Got it, sir. Thank you.
Thank you. We have our next question from the line of Kirtan Mehta from BOB Capital Markets. Please go ahead.
Thank you, sir, for giving another opportunity. In terms of the, you mentioned about two casters, one at Rourkela and the another one, I think, at Bhilai. Would you be able to give a timeline or target date for starting this caster? And how would the ramp up of 1 million ton production would be there? Would it ramp up within three to six months, or could it take longer there?
Bhilai will come soon. Probably the benefits of that will start accruing from the year 2024, 2025. Maybe initially at a capacity utilization of 60%, then it will gradually ramp up to 75% and 90% thereafter. Rourkela will take two years.
Right, sir. One more follow-up was on the sales and production level. You mentioned that production would be 19 MT for this year, and sales would be around that. But as we don't have much inventory in our system, would sales target for the year be lesser than that?
No, if the production is 19, and, we have a million ton of inventory, so we expect our, sales also to be in the levels of around 19. You can say, we can consider around about 18 million tons-18.5 million tons.
Understood, sir. Last question on the run rate for the employees' cost from here on. Is the Q2 numbers include basically some of the additional provisions for the Q1 as well? What should we take as a run rate going from here on a quarterly basis?
Yeah, we, you, you can consider that for the entire year, that, the employees related expenses will be to between around about INR 12,000 crore.
Fine, sir. Thank you.
Thank you. We have our next question from the line of Pratim Roy from BNK Securities. Please go ahead.
Yeah. Yeah, thank you for the opportunity. I have one question that, that you mentioned that the two million ton debottlenecking is possible, and another three to five million ton, three to five million ton is capacity extra, capacity will come by next three to four years. So for FY 2025, you made a comment on that, the 19 million tons production and 18.5 million tons in sales. So for FY 2025, 2026, if you can give some ballpark number, how much sales guidance we can expect, or any idea about that?
See, basically the casting in Bhilai will be stabilizing by that point of time, so we expect at least 1 million ton more from 2025, 2026 onwards. After that, Rourkela, when it comes, so you can expect maybe from 2026, 2027 onwards, another million ton from there.
Means, for FY 2025, one million, one million ton addition, and then, 2025, 2026 onwards, one million ton further addition. And the 3.5 to four million ton extra production?
Okay, 2024-2025, we cannot have that, because once the caster is there, it takes some time to stabilize and ramp up. So we will not be getting that much production from there. But once it is stabilized and Bhilai, then in the year 2025-2026, we can get one million ton extra.
Okay.
Means all over it will come from FY 2026, not 2025.
Okay. Okay, thank you.
Thank you. As there are no further questions, I now hand over the call to Mr. Ashish Kejriwal for closing comments. Over to you.
Thank you. And thank you everyone for attending the call, and special thanks to the management for their insightful remarks over the company as well as the industry.
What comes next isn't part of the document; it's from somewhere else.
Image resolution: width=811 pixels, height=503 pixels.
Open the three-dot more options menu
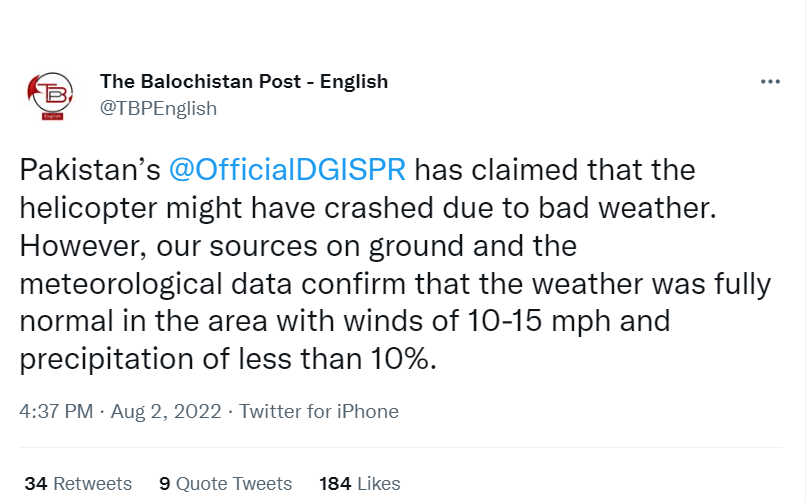click(x=770, y=82)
So, any closing remarks, sir, you want to give?
Yeah, just one sentence, that the company remains committed towards improving operational efficiencies. And with the market expected to be more benevolent in the coming quarters, I'm hopeful that the good times await us and our investors. Thank you.
Thank you. On behalf of Nuvama Wealth Management, that concludes this conference. Thank you for joining us, and you may now disconnect your lines.